→ TASK DETAILS
The answer must be an exact transcription of the lines below from the first through the one containing "The image size is (1456, 819).", with the pictures left out; please add nothing else.

_ _ _ _ _

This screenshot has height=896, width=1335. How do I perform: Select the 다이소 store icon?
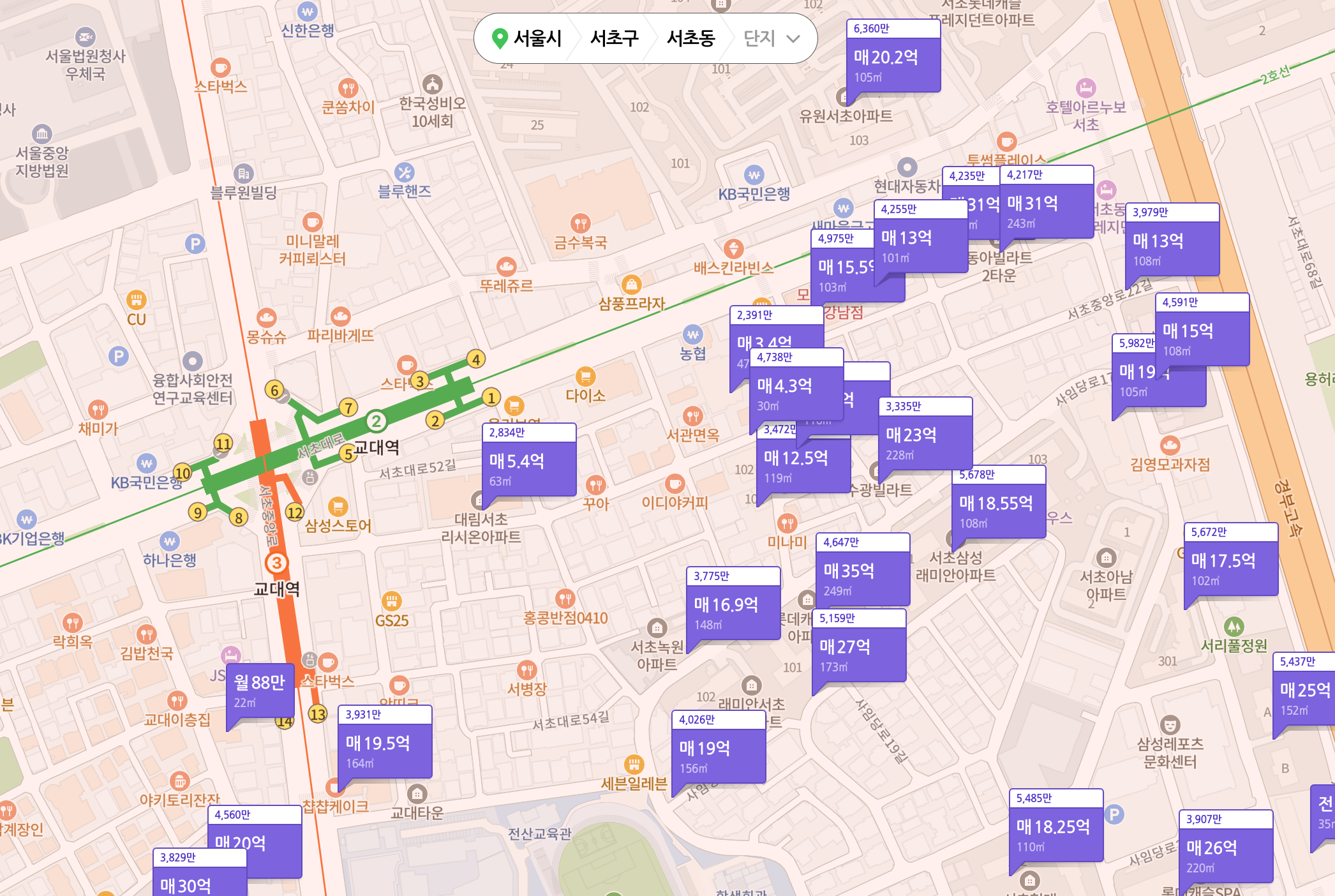[586, 377]
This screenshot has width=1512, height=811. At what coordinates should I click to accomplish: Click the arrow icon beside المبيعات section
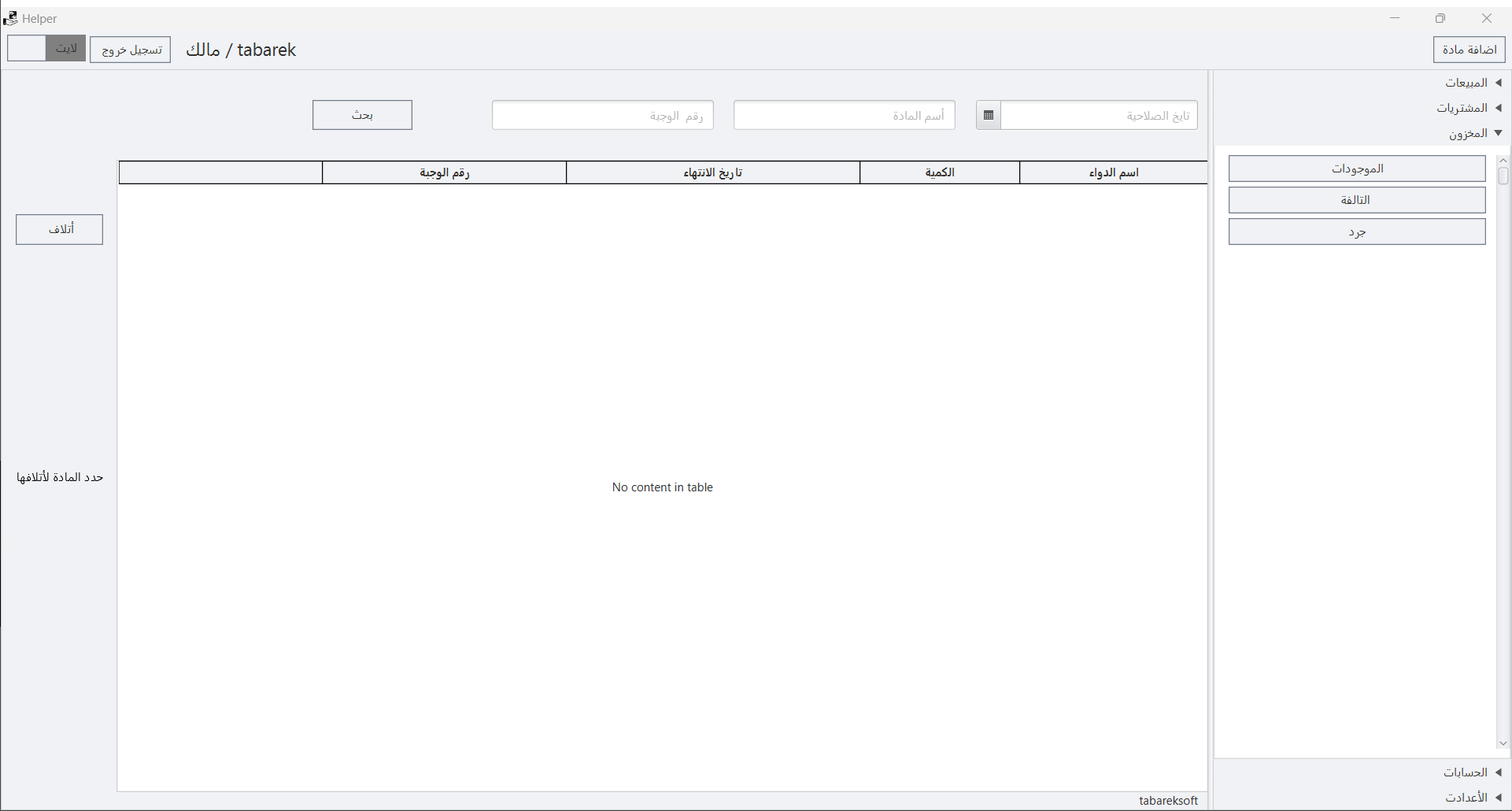[x=1500, y=82]
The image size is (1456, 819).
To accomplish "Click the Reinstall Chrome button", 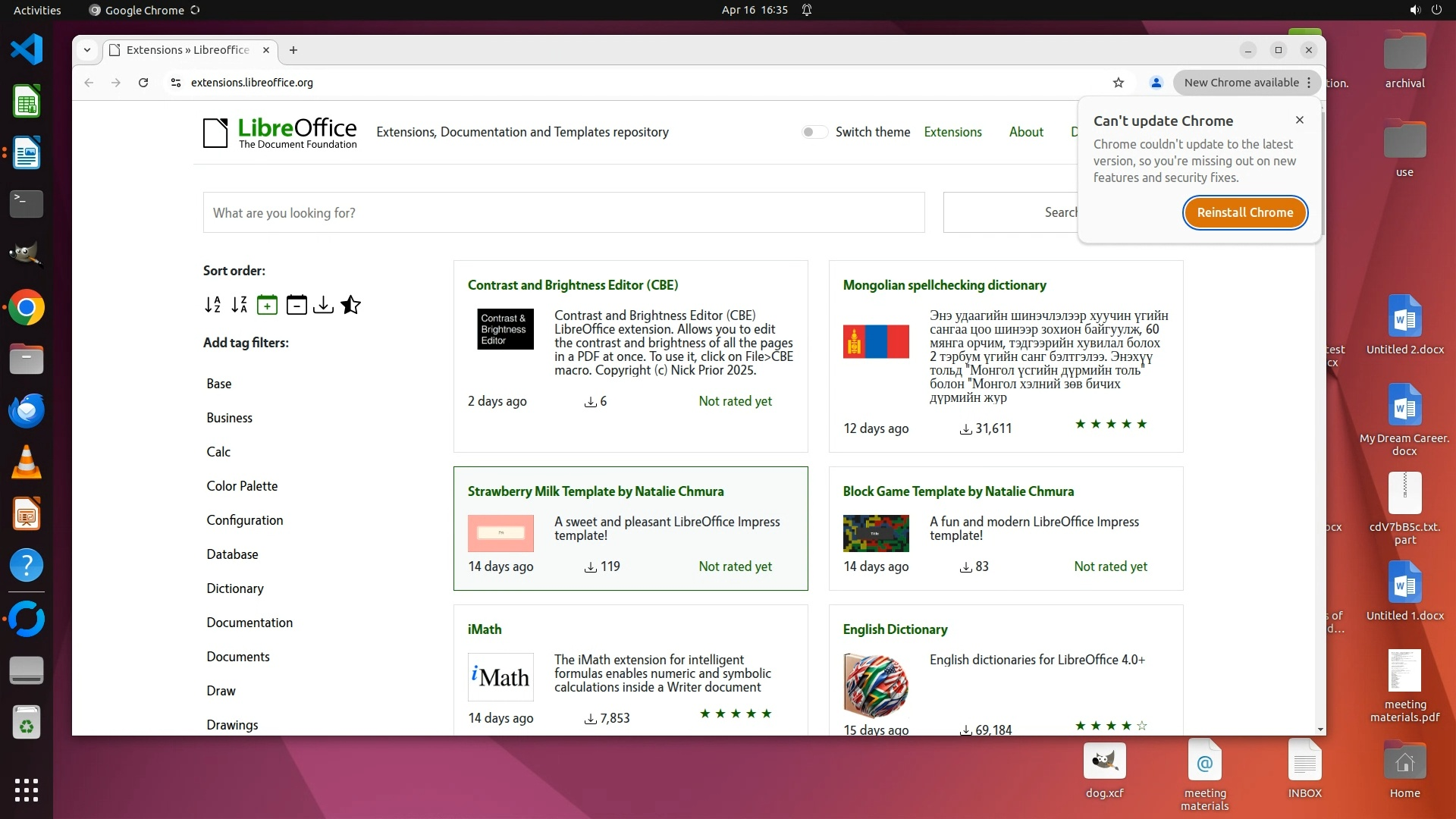I will click(1244, 212).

_ _ _ _ _

→ ANSWER TO THE PROBLEM
This screenshot has height=896, width=1335. How do I perform: Select the 다이소 store icon?
[586, 377]
This screenshot has width=1512, height=811. At what coordinates should I click to accomplish: Click the arrow icon beside المبيعات section
[x=1500, y=82]
The image size is (1456, 819).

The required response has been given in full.